SELECTED EXCERPT
This is a theoretical construct, as unimplementable as Searle's Chinese
Room. In theory, it would work. In practice, it would not. In theory,
mermaids could exist. In practice, I've never met one.

> can be shown between the marks and their changes on the one hand, and
> you and your changes of state on the other, the "information paradigm"
> requires that the tape "person" be considered just as real--just as
> conscious and feeling--as the flesh and blood person. 

If the duck is emulated well enough, I could as well roast and eat it.

> For many readers, this info faith is so ridiculous as not to require any
> counterargument, and these readers will wonder why sensible people even

It is interesting, inasmuch that sense of something being ridiculous has
shown itself to be constructive in the truth finding process. Horseless
moving coaches are ridiculous. Stones falling out clean blue skies is
ridiculous. A backpack carried device levelling a small city is
ridiculous. Mining water on the Moon is ridiculous. Playing silly spelling
games with xenon atoms is ridiculous.  Reversible cryosuspension is
ridiculous. 

> bother to talk about it. Part of the answer is that the paradigm does
> have some plausibility and some very bright people believe it. I don't
> even claim to prove it is wrong--only that it is highly suspect, not to
> put too fine a point on it. 

Relativistic physics is also highly suspect. You GPS handheld won't get a
position fix without taking it into account, nor would Mercury's
ephemerides be accurate, nor a particle accelerator work. I could go on,
but you probably got the general idea. 

> Now my new (?) analogy or slightly different attack tack. "A picture is worth
> a thousand words." But are a thousand words--or a million--as good as a
> picture? Would a lot of appropriate words, taken together, CONSTITUTE a
> picture?

I guess you mean a real, not a metaphorical picture.
 
> Surely I could, in principle, look at a photo or painting and then,
> laboriously, describe it in words, in as much detail as desired--as much

> detail as the eye and brain can discern.  I could write down this description,
> or I could just say it aloud. Would my description BE the picture? 

You are mixing the description levels. Your description put through a
suitable interpreter would make sense. The interpreter can be of arbitrary
complexity. A digital blob, consisting of a picture's bump map together
with the pixel values fed into a (hypothetical, since requiring drextech) 
phased array optics beamer would be indistinguishable from an original by
human sight alone. The same data fed into an (equally hypothetical, since
requiring molecular electronics, and an upload in working condition) 
artificial reality renderer resulting in the equivalent picture appearing
on the simulated retina, the simulated spikes traveling along simulated
axons activating according simulated representational subsystems until the
simulated you saw the picture. Not simulated picture, picture. Would I
tweak your realworld sensorics with (hypothetical, of course) Utility
Fogs, I could make you see, feel and smell whatever image I like. In fact
I already did, and faked you memories conveniently. Actually, the real
Ettinger never existed -- it's all has been a hoax, and I apologise to all
parties for the inconvencies.

INFORMATION PROVIDED
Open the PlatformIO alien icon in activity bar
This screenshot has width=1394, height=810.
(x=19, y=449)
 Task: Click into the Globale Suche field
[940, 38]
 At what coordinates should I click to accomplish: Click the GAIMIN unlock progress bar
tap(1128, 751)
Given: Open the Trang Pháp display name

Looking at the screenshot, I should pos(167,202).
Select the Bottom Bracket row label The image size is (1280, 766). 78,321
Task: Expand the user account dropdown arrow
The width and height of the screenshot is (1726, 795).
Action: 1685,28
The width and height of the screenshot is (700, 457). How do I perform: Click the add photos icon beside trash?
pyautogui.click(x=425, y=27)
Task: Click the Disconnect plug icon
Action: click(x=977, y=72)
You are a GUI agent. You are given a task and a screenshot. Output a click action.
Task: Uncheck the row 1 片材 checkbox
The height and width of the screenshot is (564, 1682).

DIRECTIVE 1
Reproduce verbatim the stretch of the reply on the information paradigm from "You are mixing" through "in working condition)".
DIRECTIVE 2
In the reply on the information paradigm, what does a GPS handheld fail to do without taking relativistic physics into account?
DIRECTIVE 3
In the reply on the information paradigm, list each thing called ridiculous in the paragraph beginning "It is interesting".
The material is separate from the reply on the information paradigm.

TASK RESPONSE 1
You are mixing the description levels. Your description put through a
suitable interpreter would make sense. The interpreter can be of arbitrary
complexity. A digital blob, consisting of a picture's bump map together
with the pixel values fed into a (hypothetical, since requiring drextech) 
phased array optics beamer would be indistinguishable from an original by
human sight alone. The same data fed into an (equally hypothetical, since
requiring molecular electronics, and an upload in working condition)

TASK RESPONSE 2
It won't get a position fix.

TASK RESPONSE 3
- Horseless moving coaches
- Stones falling out of clean blue skies
- A backpack-carried device levelling a small city
- Mining water on the Moon
- Playing silly spelling games with xenon atoms
- Reversible cryosuspension